#### [ENTRIES SHOWN]
+--

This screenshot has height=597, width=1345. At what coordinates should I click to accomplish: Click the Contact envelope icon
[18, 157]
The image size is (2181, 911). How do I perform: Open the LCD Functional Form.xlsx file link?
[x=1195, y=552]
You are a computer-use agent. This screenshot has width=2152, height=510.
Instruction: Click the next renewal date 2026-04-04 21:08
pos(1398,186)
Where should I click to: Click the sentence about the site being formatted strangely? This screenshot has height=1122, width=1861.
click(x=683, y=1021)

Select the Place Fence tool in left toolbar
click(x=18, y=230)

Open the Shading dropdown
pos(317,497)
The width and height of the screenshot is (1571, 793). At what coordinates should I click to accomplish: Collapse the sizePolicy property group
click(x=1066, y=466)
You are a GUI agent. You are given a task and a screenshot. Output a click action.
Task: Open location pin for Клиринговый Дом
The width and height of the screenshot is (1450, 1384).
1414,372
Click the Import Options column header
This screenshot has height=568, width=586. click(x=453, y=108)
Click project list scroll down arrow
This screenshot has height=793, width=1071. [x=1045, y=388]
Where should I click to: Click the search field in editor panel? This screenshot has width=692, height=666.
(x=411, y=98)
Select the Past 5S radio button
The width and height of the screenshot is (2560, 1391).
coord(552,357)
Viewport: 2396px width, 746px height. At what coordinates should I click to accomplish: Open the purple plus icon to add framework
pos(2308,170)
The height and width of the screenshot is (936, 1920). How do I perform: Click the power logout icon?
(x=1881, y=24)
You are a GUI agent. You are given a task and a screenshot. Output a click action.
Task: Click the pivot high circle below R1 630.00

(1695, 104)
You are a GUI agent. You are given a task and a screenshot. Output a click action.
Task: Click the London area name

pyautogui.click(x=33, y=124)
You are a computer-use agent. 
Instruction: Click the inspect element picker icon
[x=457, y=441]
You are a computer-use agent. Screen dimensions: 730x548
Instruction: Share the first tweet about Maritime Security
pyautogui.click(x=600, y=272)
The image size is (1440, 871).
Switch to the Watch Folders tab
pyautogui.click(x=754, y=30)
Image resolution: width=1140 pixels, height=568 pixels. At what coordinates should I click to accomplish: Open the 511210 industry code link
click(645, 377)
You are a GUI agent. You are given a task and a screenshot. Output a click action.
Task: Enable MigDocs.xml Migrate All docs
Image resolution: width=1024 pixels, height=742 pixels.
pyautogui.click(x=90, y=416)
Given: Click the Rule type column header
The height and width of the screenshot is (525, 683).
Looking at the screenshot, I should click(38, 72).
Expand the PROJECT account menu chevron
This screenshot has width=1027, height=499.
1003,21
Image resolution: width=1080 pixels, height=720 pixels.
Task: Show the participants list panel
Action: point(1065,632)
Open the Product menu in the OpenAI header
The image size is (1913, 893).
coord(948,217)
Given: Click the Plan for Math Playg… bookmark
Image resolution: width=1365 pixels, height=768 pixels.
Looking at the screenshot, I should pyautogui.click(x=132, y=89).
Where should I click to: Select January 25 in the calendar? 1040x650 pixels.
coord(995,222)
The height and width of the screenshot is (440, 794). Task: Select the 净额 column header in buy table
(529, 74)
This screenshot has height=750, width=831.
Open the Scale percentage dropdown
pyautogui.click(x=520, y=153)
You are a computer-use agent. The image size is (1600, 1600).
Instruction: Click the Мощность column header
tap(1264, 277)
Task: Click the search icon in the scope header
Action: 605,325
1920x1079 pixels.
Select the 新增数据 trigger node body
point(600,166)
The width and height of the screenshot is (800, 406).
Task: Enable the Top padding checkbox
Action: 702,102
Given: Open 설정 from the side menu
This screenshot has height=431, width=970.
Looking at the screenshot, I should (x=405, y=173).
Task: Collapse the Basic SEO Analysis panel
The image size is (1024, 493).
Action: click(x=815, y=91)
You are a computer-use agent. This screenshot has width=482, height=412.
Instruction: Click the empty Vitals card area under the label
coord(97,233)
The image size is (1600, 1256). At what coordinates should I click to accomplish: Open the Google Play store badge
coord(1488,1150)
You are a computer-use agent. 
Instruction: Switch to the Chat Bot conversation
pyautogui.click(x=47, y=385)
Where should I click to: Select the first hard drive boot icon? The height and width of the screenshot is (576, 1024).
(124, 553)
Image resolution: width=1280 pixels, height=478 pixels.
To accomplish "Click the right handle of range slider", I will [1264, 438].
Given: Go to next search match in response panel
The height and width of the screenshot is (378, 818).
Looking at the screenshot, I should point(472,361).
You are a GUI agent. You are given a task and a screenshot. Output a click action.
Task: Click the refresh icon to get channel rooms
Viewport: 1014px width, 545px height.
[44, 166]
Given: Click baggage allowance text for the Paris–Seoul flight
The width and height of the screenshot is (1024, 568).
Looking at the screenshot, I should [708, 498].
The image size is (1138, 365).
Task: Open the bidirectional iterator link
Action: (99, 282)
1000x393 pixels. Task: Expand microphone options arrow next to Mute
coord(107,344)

+--

#### [WORK TO COMPLETE]
In your answer, repeat each line of the material word for word.

#### [YOUR SOLUTION]
This screenshot has height=597, width=1345. At what coordinates should I click to accomplish: Click the Contact envelope icon
[18, 157]
The image size is (2181, 911). How do I perform: Open the LCD Functional Form.xlsx file link?
[x=1195, y=552]
You are a computer-use agent. This screenshot has width=2152, height=510.
Instruction: Click the next renewal date 2026-04-04 21:08
pos(1398,186)
Where should I click to: Click the sentence about the site being formatted strangely? This screenshot has height=1122, width=1861.
click(x=683, y=1021)

Select the Place Fence tool in left toolbar
click(x=18, y=230)

Open the Shading dropdown
pos(317,497)
The width and height of the screenshot is (1571, 793). At what coordinates should I click to accomplish: Collapse the sizePolicy property group
click(x=1066, y=466)
You are a GUI agent. You are given a task and a screenshot. Output a click action.
Task: Open location pin for Клиринговый Дом
The width and height of the screenshot is (1450, 1384).
1414,372
Click the Import Options column header
This screenshot has height=568, width=586. click(x=453, y=108)
Click project list scroll down arrow
This screenshot has height=793, width=1071. [x=1045, y=388]
Where should I click to: Click the search field in editor panel? This screenshot has width=692, height=666.
(x=411, y=98)
Select the Past 5S radio button
The width and height of the screenshot is (2560, 1391).
coord(552,357)
Viewport: 2396px width, 746px height. At what coordinates should I click to accomplish: Open the purple plus icon to add framework
pos(2308,170)
The height and width of the screenshot is (936, 1920). How do I perform: Click the power logout icon?
(x=1881, y=24)
You are a GUI agent. You are given a task and a screenshot. Output a click action.
Task: Click the pivot high circle below R1 630.00

(1695, 104)
You are a GUI agent. You are given a task and a screenshot. Output a click action.
Task: Click the London area name

pyautogui.click(x=33, y=124)
You are a computer-use agent. 
Instruction: Click the inspect element picker icon
[x=457, y=441]
You are a computer-use agent. Screen dimensions: 730x548
Instruction: Share the first tweet about Maritime Security
pyautogui.click(x=600, y=272)
The image size is (1440, 871).
Switch to the Watch Folders tab
pyautogui.click(x=754, y=30)
Image resolution: width=1140 pixels, height=568 pixels. At what coordinates should I click to accomplish: Open the 511210 industry code link
click(645, 377)
You are a GUI agent. You are given a task and a screenshot. Output a click action.
Task: Enable MigDocs.xml Migrate All docs
Image resolution: width=1024 pixels, height=742 pixels.
pyautogui.click(x=90, y=416)
Given: Click the Rule type column header
The height and width of the screenshot is (525, 683).
Looking at the screenshot, I should click(38, 72).
Expand the PROJECT account menu chevron
This screenshot has width=1027, height=499.
1003,21
Image resolution: width=1080 pixels, height=720 pixels.
Task: Show the participants list panel
Action: point(1065,632)
Open the Product menu in the OpenAI header
The image size is (1913, 893).
coord(948,217)
Given: Click the Plan for Math Playg… bookmark
Image resolution: width=1365 pixels, height=768 pixels.
Looking at the screenshot, I should pyautogui.click(x=132, y=89).
Where should I click to: Select January 25 in the calendar? 1040x650 pixels.
coord(995,222)
The height and width of the screenshot is (440, 794). Task: Select the 净额 column header in buy table
(529, 74)
This screenshot has height=750, width=831.
Open the Scale percentage dropdown
pyautogui.click(x=520, y=153)
You are a computer-use agent. The image size is (1600, 1600).
Instruction: Click the Мощность column header
tap(1264, 277)
Task: Click the search icon in the scope header
Action: 605,325
1920x1079 pixels.
Select the 新增数据 trigger node body
point(600,166)
The width and height of the screenshot is (800, 406).
Task: Enable the Top padding checkbox
Action: 702,102
Given: Open 설정 from the side menu
This screenshot has height=431, width=970.
Looking at the screenshot, I should (x=405, y=173).
Task: Collapse the Basic SEO Analysis panel
The image size is (1024, 493).
Action: click(x=815, y=91)
You are a computer-use agent. This screenshot has width=482, height=412.
Instruction: Click the empty Vitals card area under the label
coord(97,233)
The image size is (1600, 1256). At what coordinates should I click to accomplish: Open the Google Play store badge
coord(1488,1150)
You are a computer-use agent. 
Instruction: Switch to the Chat Bot conversation
pyautogui.click(x=47, y=385)
Where should I click to: Select the first hard drive boot icon? The height and width of the screenshot is (576, 1024).
(124, 553)
Image resolution: width=1280 pixels, height=478 pixels.
To accomplish "Click the right handle of range slider", I will [1264, 438].
Given: Go to next search match in response panel
The height and width of the screenshot is (378, 818).
Looking at the screenshot, I should point(472,361).
You are a GUI agent. You are given a task and a screenshot. Output a click action.
Task: Click the refresh icon to get channel rooms
Viewport: 1014px width, 545px height.
[44, 166]
Given: Click baggage allowance text for the Paris–Seoul flight
The width and height of the screenshot is (1024, 568).
Looking at the screenshot, I should [708, 498].
The image size is (1138, 365).
Task: Open the bidirectional iterator link
Action: (99, 282)
1000x393 pixels. Task: Expand microphone options arrow next to Mute
coord(107,344)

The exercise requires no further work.